SOPARE architecture and plugins

After installing, configuring and training SOPARE, you want naturally do something with the recognized results. I run some installations where SOPARE turns lights on and off, controls a magic mirror and a robotic arm. With my voice. On a Raspberry Pi. Offline and in real time. How does that work? Glad you are asking. This post should give you an overview about SOPARE in terms of the architecture and provide some insights how to write your own custom plugins for further processing.

Architecture

SOPARE is written in Python and runs very well with Python 2.7 and was tested successfully on several Raspberry Pis running all kind of operating systems. In fact, SOPARE should run on all kind of *UNIX systems if the underlying hardware comes with a multi core CPU. Here you find more information about how to get started. Now let’s make a small walk through. When you start SOPARE with the command

./sopare.py

we can look at this simplified list what’s happening:

  1. Check for arguments from the command line and init parameters
  2. Load the config file
  3. Evaluate the init parameters
  4. Initialize the audio
  5. Read input from microphone
  6. Check if the sound level is above the THRESHOLD
    • Prepare
    • Filter
    • Analyse
    • Check for matching patterns
      • Call plugin(s)
  7. Stop everything after the configured timeout is reached

Below is an architecture overview:

SOPARE architecture overview

Now we can dig a bit deeper and do a more detailed view. The first thread (thread 1) is listening the whole time and records chunks of data. This small chunks of data are compared in terms of sound volume.
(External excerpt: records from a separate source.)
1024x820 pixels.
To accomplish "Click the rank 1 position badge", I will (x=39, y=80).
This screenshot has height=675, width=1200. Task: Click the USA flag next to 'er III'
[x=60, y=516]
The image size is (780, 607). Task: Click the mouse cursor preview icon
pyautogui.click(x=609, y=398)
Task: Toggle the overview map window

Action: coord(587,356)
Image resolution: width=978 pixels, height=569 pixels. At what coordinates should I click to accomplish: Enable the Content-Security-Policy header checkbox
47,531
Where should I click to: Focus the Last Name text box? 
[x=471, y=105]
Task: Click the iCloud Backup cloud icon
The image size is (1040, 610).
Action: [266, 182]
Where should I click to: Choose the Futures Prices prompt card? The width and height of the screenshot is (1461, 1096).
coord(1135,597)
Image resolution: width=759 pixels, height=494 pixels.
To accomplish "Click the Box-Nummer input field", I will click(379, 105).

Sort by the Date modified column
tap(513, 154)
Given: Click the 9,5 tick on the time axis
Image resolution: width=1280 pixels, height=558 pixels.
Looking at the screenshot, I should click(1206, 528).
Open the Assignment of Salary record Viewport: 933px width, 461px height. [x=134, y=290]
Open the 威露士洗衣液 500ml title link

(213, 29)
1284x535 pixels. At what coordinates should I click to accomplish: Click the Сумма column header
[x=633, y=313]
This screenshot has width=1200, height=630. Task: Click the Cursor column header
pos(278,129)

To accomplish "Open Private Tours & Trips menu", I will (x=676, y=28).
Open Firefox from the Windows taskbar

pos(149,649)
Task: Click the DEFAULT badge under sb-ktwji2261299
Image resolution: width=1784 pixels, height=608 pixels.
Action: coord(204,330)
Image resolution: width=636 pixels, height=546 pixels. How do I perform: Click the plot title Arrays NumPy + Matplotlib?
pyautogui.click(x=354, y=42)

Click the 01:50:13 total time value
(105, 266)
Whenever one CHUNK volume is above the THRESHOLD the chunks are transformed, filtered and a characteristic is created. This happens in „thread 2“. The chain of characteristics are compared against trained results and the plugins are called in „thread 3“. Each thread runs on a different CPU core. This can be observed when SOPARE is running by starting the command

top -d 1

and then pressing „1“ to show all CPUs:

Output from command top -d 1

Press „q“ to exit the top output.

As we see in the above picture the SOPARE python processes with the corresponding PID 656, 655 and 649 I want to show two ways to kill SOPARE processes:

First via the „kill“ command and a list of all PIDs:

kill -3 649 655 656

Second via „pkill“ where the processes are killed based on a name:

pkill -3 -f ./sopare.py

I usually send a SIGQUIT as I get the dump to see what the program is doing but you can send any appropriate signal.

Ok. Now that we have touched the architecture and processes, let’s talk about plugins. Plugins are stored in the

plugins

directory. Below you see the plugin structure from my magic mirror pi:

SOPARE Plugin Structure

To create a plugin I recommend to copy the print plugin and create a „custom_plugin_directory“ where you replace the name „custom_plugin_directory“ with any meaningful name for your plugin:

cd plugins
cp -r print/ custom_plugin_directory

You now have a directory with all necessary files for your custom plugin in the directory „custom_plugin_directory“ or whatever name you have chosen. Let’s modify the plugin and see what’s inside:

cd custom_plugin_directory

The file „__init__.py“ is the one which is called from SOPARE when a sound is regognized. Open it:

nano __init__.py

You see some lines of code and the interesting part is this one:

def run(readable_results, data, rawbuf):
    print readable_results

The function „run“ is called and the value „readable_results“ is handed over as an array. This means that each recognized sound is inside this array with the corresponding ID. Let’s assume that you trained a sound with the ID „test“. When the same sound is recognized, then the ID „test“ shows up like this:

[u'test']

If more words are recognized, you get all of them in the array in the same order as they were recognized:

[u'test', u'another_id', u'whatever']

You can now work with the results and write your own conditions. For example, here is the code that just checks for two words:

def run(readable_results, data, rawbuf):
    if ('some_word' in readable_results and 'another_word' in readable_results):
        print ('Tschakka! Got my two words...now do some awesome stuff')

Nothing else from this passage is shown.